Investigations on the g factors for the Cu2+ sites in YBa1.9Na0.1Cu3O7−δ and YBa2Cu3O7−δ

Abstract

The anisotropic g factors gi (i=x, y, z ) for the six-fold coordinated orthorhombic Cu2+(1) site in YBa1.9Na0.1Cu3O7−δ and the five-fold coordinated tetragonal Cu2+(2) site in YBa2Cu3O7−δ are theoretically studied from the perturbation formulas of the g factors for a 3d9 ion in orthorhombically and tetragonally elongated octahedra, respectively. The orthorhombic (or tetragonal) field parameters are obtained using the superposition model and the local structures of the Cu2+ sites. In view of covalency, the contributions from the ligand orbital and spin-orbit coupling interactions are taken into account.
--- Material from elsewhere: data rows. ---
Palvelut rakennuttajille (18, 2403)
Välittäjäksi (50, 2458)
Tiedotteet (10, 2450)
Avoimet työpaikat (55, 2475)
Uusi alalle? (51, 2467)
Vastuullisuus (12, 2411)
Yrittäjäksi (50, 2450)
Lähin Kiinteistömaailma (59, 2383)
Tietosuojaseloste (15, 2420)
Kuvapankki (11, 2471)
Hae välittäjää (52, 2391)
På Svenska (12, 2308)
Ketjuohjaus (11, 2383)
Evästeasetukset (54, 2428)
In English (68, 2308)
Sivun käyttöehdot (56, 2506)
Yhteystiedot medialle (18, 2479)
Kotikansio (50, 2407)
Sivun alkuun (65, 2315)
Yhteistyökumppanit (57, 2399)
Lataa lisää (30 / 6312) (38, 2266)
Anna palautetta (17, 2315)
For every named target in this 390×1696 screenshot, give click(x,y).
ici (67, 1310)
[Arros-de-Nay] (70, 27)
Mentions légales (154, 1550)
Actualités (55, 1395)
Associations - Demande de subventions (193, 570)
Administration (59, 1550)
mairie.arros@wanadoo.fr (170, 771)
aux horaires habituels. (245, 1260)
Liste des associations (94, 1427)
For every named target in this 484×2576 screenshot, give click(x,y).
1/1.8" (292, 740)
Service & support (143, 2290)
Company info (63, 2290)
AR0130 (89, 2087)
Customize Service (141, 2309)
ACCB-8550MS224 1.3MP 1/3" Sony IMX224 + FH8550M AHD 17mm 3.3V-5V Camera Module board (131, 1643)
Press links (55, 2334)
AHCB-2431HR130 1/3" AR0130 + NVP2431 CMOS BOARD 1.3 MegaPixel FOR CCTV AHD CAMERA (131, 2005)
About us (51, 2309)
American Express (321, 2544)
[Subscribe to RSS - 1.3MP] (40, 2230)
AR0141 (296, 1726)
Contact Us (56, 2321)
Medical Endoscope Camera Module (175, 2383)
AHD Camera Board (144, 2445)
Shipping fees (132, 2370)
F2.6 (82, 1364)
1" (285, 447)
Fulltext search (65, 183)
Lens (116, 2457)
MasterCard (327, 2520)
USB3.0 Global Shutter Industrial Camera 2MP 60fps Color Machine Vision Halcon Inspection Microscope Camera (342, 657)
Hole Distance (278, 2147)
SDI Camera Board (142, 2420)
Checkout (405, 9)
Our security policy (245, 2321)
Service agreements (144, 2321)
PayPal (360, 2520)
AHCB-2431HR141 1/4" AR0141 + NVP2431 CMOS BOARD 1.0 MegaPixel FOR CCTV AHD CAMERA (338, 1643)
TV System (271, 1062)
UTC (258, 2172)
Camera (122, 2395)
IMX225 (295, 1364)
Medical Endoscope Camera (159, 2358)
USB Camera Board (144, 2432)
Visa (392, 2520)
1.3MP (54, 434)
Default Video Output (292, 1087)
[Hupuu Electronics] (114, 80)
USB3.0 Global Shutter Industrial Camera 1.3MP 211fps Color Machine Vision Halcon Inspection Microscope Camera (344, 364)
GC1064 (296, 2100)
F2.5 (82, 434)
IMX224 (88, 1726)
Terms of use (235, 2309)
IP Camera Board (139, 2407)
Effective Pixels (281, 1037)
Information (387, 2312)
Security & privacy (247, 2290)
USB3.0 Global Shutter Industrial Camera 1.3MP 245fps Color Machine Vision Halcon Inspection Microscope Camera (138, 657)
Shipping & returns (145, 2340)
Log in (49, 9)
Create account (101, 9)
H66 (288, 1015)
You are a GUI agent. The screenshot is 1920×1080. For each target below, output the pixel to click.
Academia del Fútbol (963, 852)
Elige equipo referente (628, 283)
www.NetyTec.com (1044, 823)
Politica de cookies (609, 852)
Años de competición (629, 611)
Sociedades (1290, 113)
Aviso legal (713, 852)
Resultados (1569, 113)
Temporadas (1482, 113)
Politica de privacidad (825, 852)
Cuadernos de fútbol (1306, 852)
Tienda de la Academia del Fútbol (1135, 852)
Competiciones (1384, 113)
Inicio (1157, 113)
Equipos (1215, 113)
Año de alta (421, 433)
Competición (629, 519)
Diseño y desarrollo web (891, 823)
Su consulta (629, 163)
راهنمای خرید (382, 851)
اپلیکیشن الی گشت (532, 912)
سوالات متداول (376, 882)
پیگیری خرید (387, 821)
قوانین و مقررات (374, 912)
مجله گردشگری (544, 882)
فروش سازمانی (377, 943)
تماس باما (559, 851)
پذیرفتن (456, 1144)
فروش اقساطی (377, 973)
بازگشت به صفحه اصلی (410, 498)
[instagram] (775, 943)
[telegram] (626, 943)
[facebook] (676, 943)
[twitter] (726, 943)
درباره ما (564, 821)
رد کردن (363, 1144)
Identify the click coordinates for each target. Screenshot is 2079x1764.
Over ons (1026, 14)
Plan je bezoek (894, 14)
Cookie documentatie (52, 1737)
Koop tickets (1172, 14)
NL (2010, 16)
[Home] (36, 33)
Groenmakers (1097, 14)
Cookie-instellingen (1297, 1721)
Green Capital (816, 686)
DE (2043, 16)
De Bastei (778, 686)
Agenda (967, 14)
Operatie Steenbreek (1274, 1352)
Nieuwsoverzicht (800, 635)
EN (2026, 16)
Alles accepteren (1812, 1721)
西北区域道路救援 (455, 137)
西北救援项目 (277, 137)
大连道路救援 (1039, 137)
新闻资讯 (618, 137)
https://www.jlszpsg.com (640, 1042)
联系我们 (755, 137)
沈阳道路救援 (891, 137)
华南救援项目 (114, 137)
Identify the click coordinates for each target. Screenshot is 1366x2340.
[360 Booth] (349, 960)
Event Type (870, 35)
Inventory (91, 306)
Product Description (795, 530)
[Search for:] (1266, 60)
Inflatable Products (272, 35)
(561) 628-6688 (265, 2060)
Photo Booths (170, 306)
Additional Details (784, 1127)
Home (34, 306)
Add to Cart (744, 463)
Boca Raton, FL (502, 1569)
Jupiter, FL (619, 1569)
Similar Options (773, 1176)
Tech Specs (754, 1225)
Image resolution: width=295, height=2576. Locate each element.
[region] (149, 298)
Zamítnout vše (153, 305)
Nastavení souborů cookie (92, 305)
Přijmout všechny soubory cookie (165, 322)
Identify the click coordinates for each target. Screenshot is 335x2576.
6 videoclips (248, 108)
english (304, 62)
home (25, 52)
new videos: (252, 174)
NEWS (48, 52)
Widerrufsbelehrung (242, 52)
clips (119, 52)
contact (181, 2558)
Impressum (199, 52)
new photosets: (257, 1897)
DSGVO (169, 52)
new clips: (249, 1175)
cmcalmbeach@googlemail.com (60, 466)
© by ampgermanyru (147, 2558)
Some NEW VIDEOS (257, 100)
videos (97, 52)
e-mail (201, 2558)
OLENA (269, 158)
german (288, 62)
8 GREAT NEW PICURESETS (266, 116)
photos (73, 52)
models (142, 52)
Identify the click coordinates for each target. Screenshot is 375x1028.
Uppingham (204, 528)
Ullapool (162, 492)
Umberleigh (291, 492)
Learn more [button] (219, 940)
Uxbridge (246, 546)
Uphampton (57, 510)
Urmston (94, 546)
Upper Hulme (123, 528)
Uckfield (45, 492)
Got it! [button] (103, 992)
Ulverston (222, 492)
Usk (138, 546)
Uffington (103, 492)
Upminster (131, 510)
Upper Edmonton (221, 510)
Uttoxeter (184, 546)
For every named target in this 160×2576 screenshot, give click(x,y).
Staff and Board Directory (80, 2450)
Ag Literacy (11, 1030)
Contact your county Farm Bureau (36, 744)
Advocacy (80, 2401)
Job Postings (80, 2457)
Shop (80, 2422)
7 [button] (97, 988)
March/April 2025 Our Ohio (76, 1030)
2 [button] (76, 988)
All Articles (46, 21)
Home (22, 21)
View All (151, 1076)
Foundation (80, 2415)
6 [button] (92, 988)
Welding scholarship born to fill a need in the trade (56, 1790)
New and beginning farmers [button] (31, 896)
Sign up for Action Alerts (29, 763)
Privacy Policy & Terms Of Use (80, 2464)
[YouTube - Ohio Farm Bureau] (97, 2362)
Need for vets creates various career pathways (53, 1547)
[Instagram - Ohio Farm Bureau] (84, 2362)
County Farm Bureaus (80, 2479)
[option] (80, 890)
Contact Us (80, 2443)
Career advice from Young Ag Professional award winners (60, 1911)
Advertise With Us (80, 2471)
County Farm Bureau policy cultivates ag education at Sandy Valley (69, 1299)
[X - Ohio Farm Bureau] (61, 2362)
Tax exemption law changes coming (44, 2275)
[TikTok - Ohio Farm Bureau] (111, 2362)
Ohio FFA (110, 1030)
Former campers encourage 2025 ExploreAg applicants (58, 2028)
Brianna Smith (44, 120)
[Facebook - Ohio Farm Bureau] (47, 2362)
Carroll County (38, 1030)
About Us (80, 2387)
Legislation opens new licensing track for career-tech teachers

For the Cu2+(1) site in YBa1.9Na0.1Cu3O7−δ, the axial anisotropy Δg[=gz−(gx−gy)/2] may be ascribed to the moderate (about 3%) elongation of the Cu–O distance along c axis, while the perpendicular anisotropy δg(=gx−gy) can be characterized by the planar bond length deviation difference δR(≈0.083Å) in the perpendicular (ab) plane. However, for the Cu2+(2) site in YBa2Cu3O7−δ, the anisotropy Δg(=g||−g⊥) is illustrated by the significant elongation of the [CuO5]8− cluster along c axis with about 25% longer axial Cu–O distance than the four planar ones. The theoretical g factors are in good agreement with the experimental data.